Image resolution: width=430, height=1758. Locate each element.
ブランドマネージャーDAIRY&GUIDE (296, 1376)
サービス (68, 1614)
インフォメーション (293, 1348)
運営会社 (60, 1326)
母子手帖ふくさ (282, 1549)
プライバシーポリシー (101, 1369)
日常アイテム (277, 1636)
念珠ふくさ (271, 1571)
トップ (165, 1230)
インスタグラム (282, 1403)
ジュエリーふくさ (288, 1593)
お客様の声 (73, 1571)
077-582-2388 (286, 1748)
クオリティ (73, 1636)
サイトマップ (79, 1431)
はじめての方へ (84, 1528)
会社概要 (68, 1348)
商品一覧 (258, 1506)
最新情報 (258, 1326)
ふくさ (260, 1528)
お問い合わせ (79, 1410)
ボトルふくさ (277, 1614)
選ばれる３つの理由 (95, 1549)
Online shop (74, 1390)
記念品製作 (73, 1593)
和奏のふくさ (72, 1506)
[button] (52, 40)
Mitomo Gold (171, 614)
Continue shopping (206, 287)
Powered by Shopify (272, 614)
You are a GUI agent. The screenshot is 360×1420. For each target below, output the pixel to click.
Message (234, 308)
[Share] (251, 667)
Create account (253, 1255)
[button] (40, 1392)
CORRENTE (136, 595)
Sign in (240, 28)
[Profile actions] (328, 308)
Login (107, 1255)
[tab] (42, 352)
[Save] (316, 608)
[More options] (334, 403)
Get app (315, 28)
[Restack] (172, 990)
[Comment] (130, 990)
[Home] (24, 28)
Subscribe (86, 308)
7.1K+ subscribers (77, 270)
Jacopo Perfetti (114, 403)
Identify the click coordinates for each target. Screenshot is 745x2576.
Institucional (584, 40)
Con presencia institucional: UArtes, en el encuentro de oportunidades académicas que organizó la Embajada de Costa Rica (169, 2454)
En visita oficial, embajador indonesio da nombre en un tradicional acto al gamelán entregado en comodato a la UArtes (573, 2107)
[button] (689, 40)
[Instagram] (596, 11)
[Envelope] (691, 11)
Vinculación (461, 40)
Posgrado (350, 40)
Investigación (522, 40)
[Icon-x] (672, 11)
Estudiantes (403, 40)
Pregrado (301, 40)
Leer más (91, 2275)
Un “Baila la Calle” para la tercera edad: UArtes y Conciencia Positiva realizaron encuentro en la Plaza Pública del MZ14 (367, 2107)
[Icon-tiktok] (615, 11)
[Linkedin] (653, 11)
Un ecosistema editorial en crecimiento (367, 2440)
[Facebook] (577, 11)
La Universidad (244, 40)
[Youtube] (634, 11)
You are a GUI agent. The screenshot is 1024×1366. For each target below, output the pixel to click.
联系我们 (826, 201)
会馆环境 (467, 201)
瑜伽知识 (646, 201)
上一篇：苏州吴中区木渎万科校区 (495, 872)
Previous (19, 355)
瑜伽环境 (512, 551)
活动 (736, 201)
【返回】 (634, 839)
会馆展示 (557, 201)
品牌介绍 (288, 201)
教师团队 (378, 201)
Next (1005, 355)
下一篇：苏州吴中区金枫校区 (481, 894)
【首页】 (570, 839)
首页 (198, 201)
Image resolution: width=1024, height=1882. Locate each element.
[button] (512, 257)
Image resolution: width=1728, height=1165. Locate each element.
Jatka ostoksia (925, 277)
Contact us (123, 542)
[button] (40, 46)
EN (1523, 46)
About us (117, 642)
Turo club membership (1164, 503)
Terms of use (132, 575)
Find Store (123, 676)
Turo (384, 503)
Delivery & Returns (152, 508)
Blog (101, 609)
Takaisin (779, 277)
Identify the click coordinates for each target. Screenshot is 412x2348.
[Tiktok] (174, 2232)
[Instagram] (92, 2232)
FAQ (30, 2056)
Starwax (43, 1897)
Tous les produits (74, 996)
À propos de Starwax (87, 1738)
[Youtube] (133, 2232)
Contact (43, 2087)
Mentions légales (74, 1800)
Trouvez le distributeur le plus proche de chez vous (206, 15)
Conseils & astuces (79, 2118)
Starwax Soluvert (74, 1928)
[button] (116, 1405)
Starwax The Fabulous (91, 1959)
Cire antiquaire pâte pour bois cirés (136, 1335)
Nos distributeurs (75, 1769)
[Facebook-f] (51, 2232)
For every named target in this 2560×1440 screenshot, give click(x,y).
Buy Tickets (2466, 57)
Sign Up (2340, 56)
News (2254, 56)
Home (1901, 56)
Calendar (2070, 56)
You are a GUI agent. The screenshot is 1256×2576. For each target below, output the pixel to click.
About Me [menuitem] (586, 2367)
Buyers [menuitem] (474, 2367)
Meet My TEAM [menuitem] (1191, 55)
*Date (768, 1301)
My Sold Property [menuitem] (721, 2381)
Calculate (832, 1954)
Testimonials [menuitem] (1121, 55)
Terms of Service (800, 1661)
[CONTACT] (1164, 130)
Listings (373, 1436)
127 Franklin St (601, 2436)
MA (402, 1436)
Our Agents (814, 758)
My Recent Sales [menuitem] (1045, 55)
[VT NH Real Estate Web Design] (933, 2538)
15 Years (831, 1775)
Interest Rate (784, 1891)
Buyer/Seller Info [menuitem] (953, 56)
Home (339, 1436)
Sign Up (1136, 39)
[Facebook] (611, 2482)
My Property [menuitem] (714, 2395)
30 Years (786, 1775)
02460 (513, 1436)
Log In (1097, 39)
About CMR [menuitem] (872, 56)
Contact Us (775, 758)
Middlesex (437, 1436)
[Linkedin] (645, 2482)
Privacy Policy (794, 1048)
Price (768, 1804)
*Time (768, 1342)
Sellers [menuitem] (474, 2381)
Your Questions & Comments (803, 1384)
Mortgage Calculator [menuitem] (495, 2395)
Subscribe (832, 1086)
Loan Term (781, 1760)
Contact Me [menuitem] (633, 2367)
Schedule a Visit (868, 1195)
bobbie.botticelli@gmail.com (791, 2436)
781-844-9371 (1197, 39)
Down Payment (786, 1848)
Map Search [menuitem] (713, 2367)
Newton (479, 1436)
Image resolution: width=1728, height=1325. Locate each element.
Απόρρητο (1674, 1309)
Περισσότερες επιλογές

## Exercise aim:
Extract every line above that contains the word "Identify".

## The answer:
Identify the click coordinates for each target. Screenshot is 745x2576.
Identify the click coordinates for each target. Screenshot is 412x2348.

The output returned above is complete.